---- Extrait du texte
31 janvier 2008 — Un processus remarquable est en cours. Il s’agit du passage de l’Afghanistan au centre de la scène des inconséquences occidentales, en remplacement de l’Irak. Bien entendu, c’est la puissance de communication des USA qui veut cela, puisque cette puissance règle effectivement notre communication (en Occident) dans la mesure où les USA sont les maîtres de la représentation de l’information, – c’est-à-dire sa manipulation, son orientation, son interprétation, dans le but de faire correspondre leur perception du monde à leur préoccupation. (Tout cela devient nôtre, au sein de l’OTAN pour ce cas, puisque nous ne parvenons pas à opposer notre représentation à la leur. Mais il faut reconnaître que, pour ce cas justement, nous commençons à rechigner.)

La “narrative” US vient d’enterrer l’Irak en la qualifiant de «good war», terme qui sanctifie la “victoire” du bon général Petraeus. (Bien entendu, comme on le sait, rien n’est réglé en Irak. Nous parlons bien en termes de représentation de l’information. Il n’est pas temps d’objecter sur des détails.) La “narrative” US se tourne vers le conflit restant, l’Afghanistan, prestement qualifié de «bad war».

On a déjà beaucoup évoqué l’Afghanistan ces derniers jours. L’occasion d’y revenir nous est donnée par la publication d’un rapport sur la situation dans ce pays, signé notamment par le général en retraite du Corps des Marines James Jones, ancien commandant en chef suprême de l’OTAN.

Quelques extraits du commentaire d’AFP (par Spacewar.com, le 30 janvier).

«Insurgency-wracked Afghanistan will become a failed state if urgent steps are not taken to tackle a deteriorating security situation and lackluster reconstruction and governance efforts, experts warned in separate reports Wednesday.
--------
● **Consigne 1**
Transcrivez fidèlement le passage de l'extrait sur l'Afghanistan qui débute par "On a déjà beaucoup" et s'achève par "suprême de l’OTAN.".
● **Consigne 2**
D'après l'extrait sur l'Afghanistan, de quel terme la « narrative » américaine qualifie-t-elle le conflit en Afghanistan ?
Les lignes présentées ensuite forment un matériau indépendant de l'extrait sur l'Afghanistan.
---- Échantillon de données
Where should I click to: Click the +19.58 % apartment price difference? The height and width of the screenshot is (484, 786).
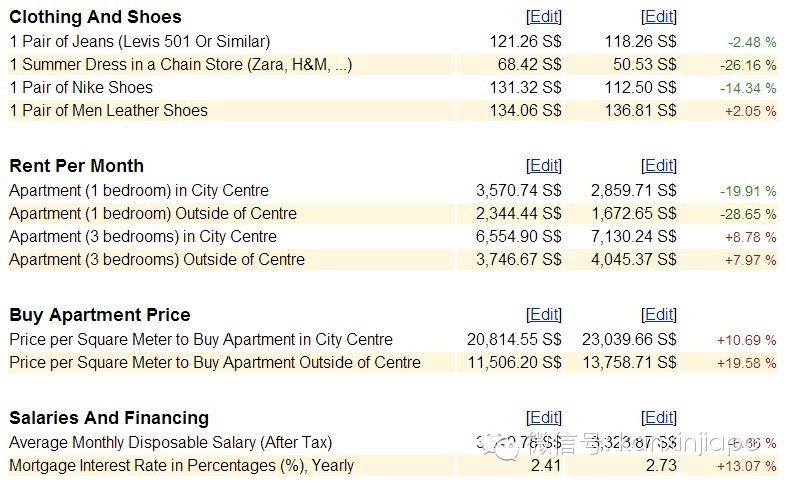click(746, 363)
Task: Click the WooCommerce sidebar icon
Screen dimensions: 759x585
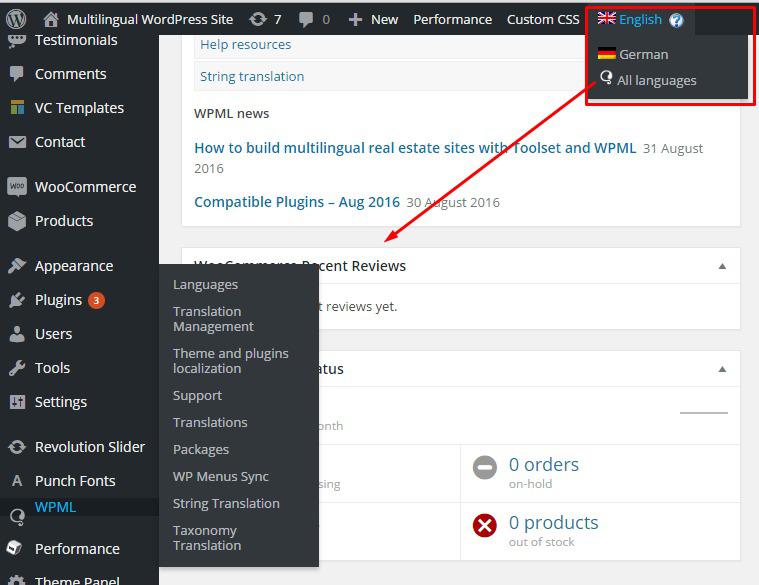Action: pos(16,187)
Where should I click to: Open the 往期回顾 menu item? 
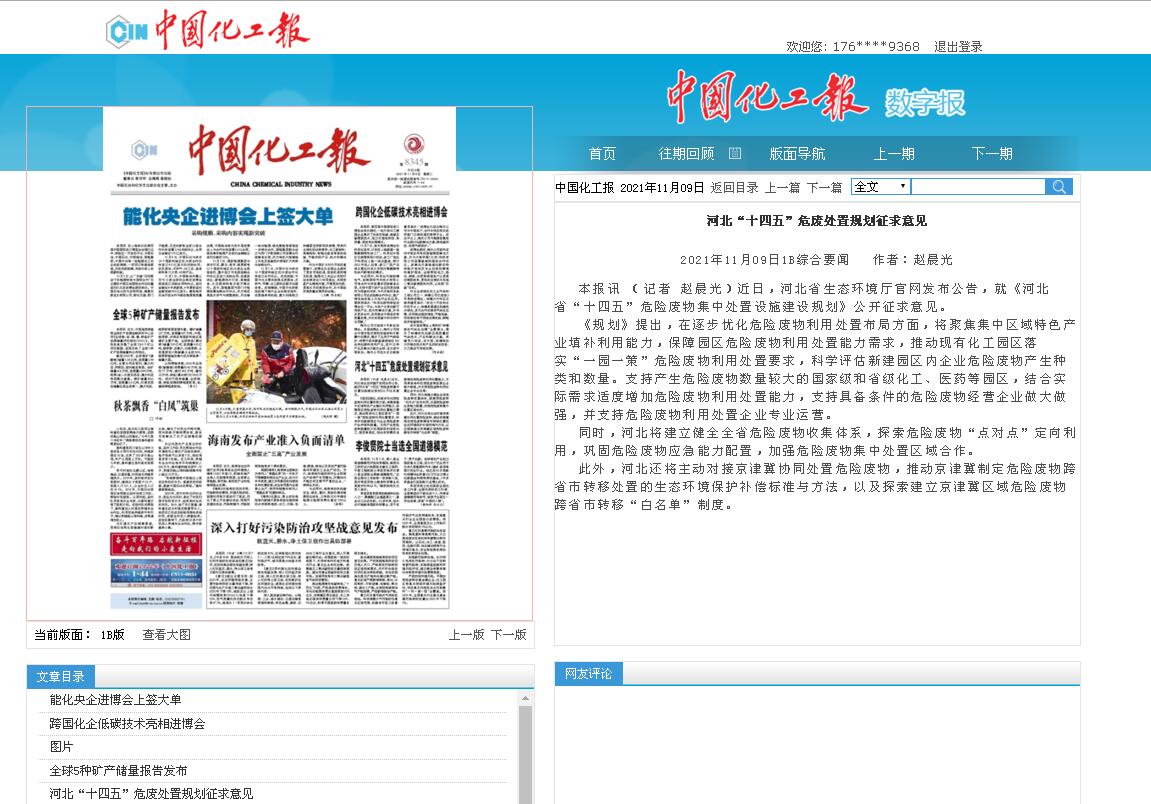point(686,153)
--------
● **Résultat attendu 1**
On a déjà beaucoup évoqué l’Afghanistan ces derniers jours. L’occasion d’y revenir nous est donnée par la publication d’un rapport sur la situation dans ce pays, signé notamment par le général en retraite du Corps des Marines James Jones, ancien commandant en chef suprême de l’OTAN.

● **Résultat attendu 2**
Elle le qualifie de «bad war».